What you need to do: The records below must be written out exactly, with every picture left behind.

Entries shown:
# # # # #
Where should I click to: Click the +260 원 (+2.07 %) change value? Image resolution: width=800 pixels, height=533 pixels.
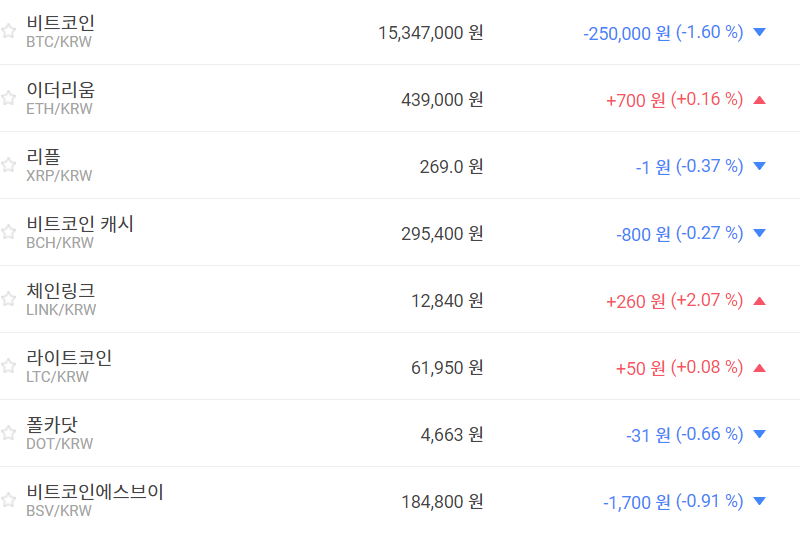pos(674,300)
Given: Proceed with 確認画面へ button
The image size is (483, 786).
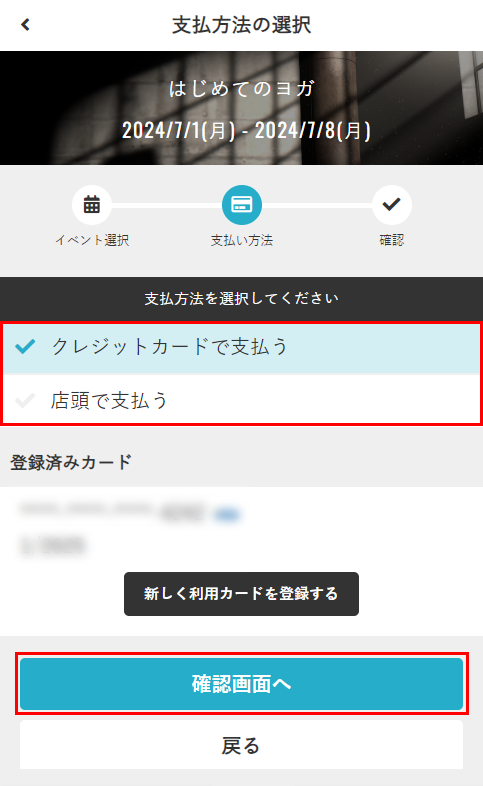Looking at the screenshot, I should click(242, 684).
# # # # #
Output below:
Where should I click to: Click the +260 원 (+2.07 %) change value? Image resolution: width=800 pixels, height=533 pixels.
pos(674,300)
Given: Proceed with 確認画面へ button
The image size is (483, 786).
Looking at the screenshot, I should click(242, 684).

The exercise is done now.